Start of INPUT DATA
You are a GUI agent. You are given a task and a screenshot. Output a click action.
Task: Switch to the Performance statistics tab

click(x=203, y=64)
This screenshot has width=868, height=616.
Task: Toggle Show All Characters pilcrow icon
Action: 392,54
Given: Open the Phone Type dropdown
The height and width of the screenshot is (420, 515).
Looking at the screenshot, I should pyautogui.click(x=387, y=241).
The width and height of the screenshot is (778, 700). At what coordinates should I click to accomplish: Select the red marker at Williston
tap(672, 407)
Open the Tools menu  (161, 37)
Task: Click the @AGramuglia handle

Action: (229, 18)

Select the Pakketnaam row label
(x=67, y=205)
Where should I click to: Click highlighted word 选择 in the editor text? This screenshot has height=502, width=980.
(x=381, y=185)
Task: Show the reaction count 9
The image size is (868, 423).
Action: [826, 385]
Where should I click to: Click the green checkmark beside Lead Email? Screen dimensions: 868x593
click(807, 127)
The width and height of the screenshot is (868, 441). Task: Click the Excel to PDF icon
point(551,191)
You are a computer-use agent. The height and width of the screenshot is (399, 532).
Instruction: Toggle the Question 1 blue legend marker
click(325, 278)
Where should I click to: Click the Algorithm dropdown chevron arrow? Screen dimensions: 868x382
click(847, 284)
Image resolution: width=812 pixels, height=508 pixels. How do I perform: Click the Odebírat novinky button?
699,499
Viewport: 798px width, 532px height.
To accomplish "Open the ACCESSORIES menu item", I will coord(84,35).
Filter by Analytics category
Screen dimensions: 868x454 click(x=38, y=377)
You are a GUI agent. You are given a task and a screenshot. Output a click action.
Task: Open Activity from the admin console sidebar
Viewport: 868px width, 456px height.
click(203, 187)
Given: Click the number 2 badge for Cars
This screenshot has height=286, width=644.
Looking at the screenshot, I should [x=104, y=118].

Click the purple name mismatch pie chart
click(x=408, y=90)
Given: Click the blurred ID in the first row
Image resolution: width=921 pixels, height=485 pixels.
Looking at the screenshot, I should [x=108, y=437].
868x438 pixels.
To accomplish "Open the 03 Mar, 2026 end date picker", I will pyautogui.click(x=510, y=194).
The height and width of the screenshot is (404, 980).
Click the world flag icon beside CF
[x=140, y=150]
End of INPUT DATA
DIRECTIONS FOR THIS TASK:
Nothing may be omitted; retype every record exactly.

OUTPUT FOR THIS EXERCISE:
You are a GUI agent. You are given a task and a screenshot. Output a click action.
Task: Switch to the Performance statistics tab

click(x=203, y=64)
This screenshot has width=868, height=616.
Task: Toggle Show All Characters pilcrow icon
Action: 392,54
Given: Open the Phone Type dropdown
The height and width of the screenshot is (420, 515).
Looking at the screenshot, I should pyautogui.click(x=387, y=241).
The width and height of the screenshot is (778, 700). At what coordinates should I click to accomplish: Select the red marker at Williston
tap(672, 407)
Open the Tools menu  (161, 37)
Task: Click the @AGramuglia handle

Action: (229, 18)

Select the Pakketnaam row label
(x=67, y=205)
Where should I click to: Click highlighted word 选择 in the editor text? This screenshot has height=502, width=980.
(x=381, y=185)
Task: Show the reaction count 9
The image size is (868, 423).
Action: [826, 385]
Where should I click to: Click the green checkmark beside Lead Email? Screen dimensions: 868x593
click(807, 127)
The width and height of the screenshot is (868, 441). Task: Click the Excel to PDF icon
point(551,191)
You are a computer-use agent. The height and width of the screenshot is (399, 532).
Instruction: Toggle the Question 1 blue legend marker
click(325, 278)
Where should I click to: Click the Algorithm dropdown chevron arrow? Screen dimensions: 868x382
click(847, 284)
Image resolution: width=812 pixels, height=508 pixels. How do I perform: Click the Odebírat novinky button?
699,499
Viewport: 798px width, 532px height.
To accomplish "Open the ACCESSORIES menu item", I will coord(84,35).
Filter by Analytics category
Screen dimensions: 868x454 click(x=38, y=377)
You are a GUI agent. You are given a task and a screenshot. Output a click action.
Task: Open Activity from the admin console sidebar
Viewport: 868px width, 456px height.
click(203, 187)
Given: Click the number 2 badge for Cars
This screenshot has height=286, width=644.
Looking at the screenshot, I should [x=104, y=118].

Click the purple name mismatch pie chart
click(x=408, y=90)
Given: Click the blurred ID in the first row
Image resolution: width=921 pixels, height=485 pixels.
Looking at the screenshot, I should [x=108, y=437].
868x438 pixels.
To accomplish "Open the 03 Mar, 2026 end date picker", I will pyautogui.click(x=510, y=194).
The height and width of the screenshot is (404, 980).
Click the world flag icon beside CF
[x=140, y=150]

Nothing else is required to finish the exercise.